Prediction models are one of the most commonly used machine learning models. Gradient boosting Algorithm in machine learning is a method standing out for its prediction speed and accuracy, particularly with large and complex datasets. This algorithm has produced the best results from Kaggle competitions to machine learning solutions for business. It is a boosting method, and I have talked more about it in this article. It is refer it as Stochastic Gradient Boosting Machine or GBM Algorithm. In this article, I will discuss the math intuition behind the Gradient boosting algorithm.
In this article, you will learn about the gradient boosting regressor, a key component of gradient boosting machines (GBM), and how these powerful algorithms enhance predictive modelling.
This article was published as a part of the Data Science Blogathon
While studying machine learning, you must have encountered this term called boosting. It is the most misinterpreted term in the field of Data Science. The principle behind boosting algorithms is that first, we build a model on the training dataset; then, a second model is built to rectify the errors present in the first model. Let me explain to you what exactly this means and how this works.
Suppose you have n data points and 2 output classes (0 and 1). You want to create a model to detect the class of the test data. Now we randomly select observations from the training dataset and feed them to model 1 (M1), assuming that initially, all observations carry equal weight, giving them an equal probability of selection.

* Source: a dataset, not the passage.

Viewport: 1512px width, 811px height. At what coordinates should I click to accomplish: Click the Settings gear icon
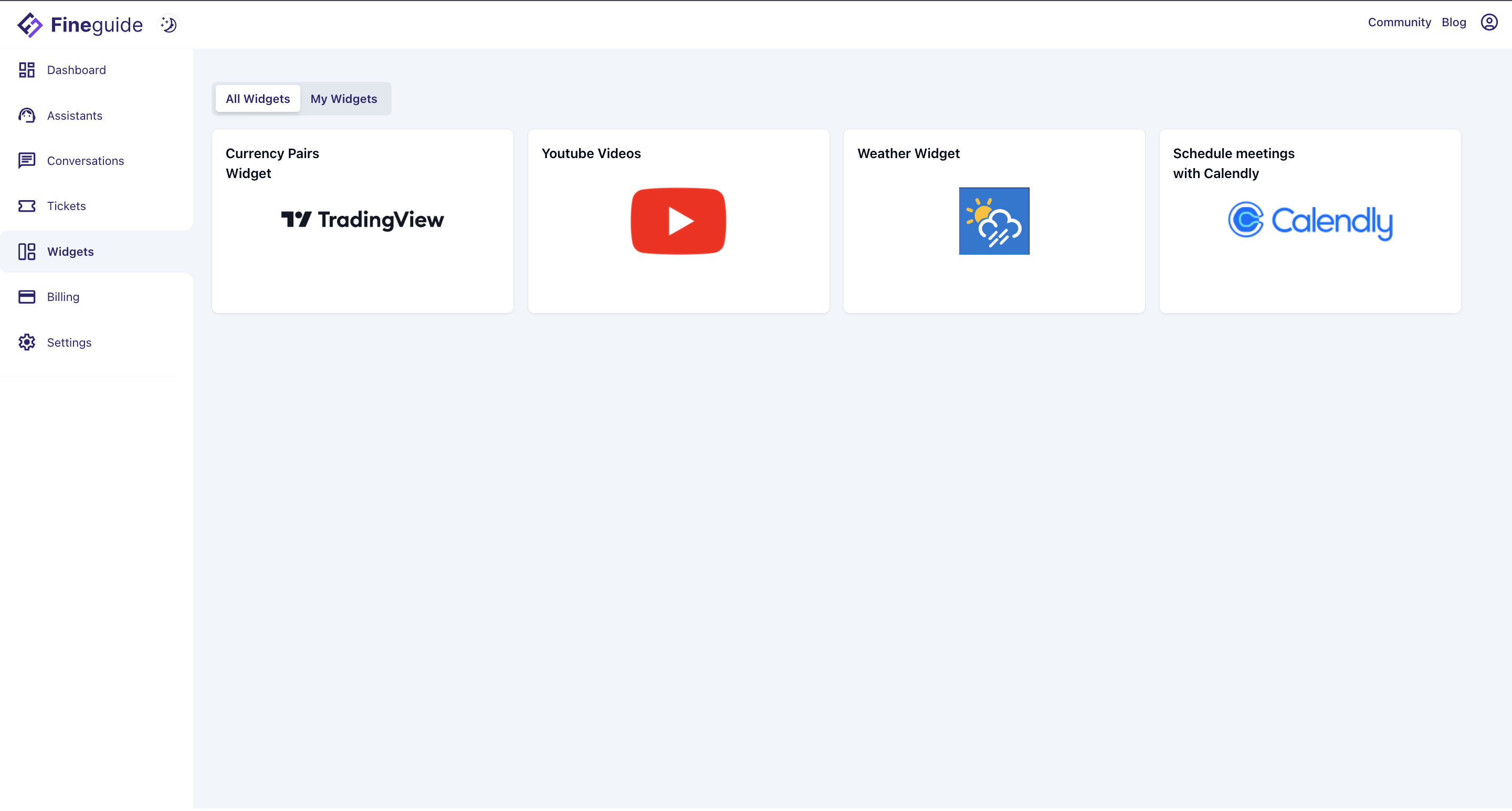pos(26,342)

Remember in ensembling techniques the weak learners combine to make a strong model so here M1, M2, M3….Mn, are all weak learners.
Since M1 is a weak learner, it will surely misclassify some observations. Now, before feeding the observations to M2, we update the weights of the wrongly classified observations. You can think of it as a bag that initially contains 10 different colour balls, but after some time, some kid takes out his favourite colour ball and puts 4 red colour balls instead inside the bag. Of course, the probability of selecting a red ball is higher.
This same phenomenon occurs in gradient boosting techniques: when an observation gets wrongly classified, we update its weight, and for those that we classify correctly, we decrease their weights. The probability of selecting a wrongly classified observation increases. Hence, in the next model, only those observations that were misclassified in the model.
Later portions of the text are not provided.